Top of Source information
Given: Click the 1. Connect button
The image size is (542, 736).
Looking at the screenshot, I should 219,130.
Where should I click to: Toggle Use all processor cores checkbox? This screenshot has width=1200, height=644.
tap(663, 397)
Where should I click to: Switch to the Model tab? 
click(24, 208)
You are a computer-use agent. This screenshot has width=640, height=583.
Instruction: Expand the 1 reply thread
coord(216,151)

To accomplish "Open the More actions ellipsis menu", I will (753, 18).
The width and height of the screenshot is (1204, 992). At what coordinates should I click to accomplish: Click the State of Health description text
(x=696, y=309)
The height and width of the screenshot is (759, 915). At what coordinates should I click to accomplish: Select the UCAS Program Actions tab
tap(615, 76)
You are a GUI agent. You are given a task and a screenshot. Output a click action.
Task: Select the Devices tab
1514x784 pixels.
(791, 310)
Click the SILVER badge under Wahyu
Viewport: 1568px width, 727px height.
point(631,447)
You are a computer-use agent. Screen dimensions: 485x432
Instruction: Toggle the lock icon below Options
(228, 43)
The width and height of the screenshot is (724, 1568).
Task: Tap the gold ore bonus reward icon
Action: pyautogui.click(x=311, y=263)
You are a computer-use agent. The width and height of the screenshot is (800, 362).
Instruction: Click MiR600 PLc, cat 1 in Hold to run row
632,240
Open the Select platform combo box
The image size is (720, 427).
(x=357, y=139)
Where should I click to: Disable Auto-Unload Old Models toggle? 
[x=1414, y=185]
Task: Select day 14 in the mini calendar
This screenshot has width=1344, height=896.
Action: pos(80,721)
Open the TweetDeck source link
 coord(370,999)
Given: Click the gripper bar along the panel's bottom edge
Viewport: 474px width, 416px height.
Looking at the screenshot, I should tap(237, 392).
Bottom of Source information
The lines to reproduce run from the one containing "Task: Select day 14 in the mini calendar" to the last line of the listing; print them exactly, including both ends.

Task: Select day 14 in the mini calendar
This screenshot has width=1344, height=896.
Action: pos(80,721)
Open the TweetDeck source link
 coord(370,999)
Given: Click the gripper bar along the panel's bottom edge
Viewport: 474px width, 416px height.
Looking at the screenshot, I should tap(237, 392).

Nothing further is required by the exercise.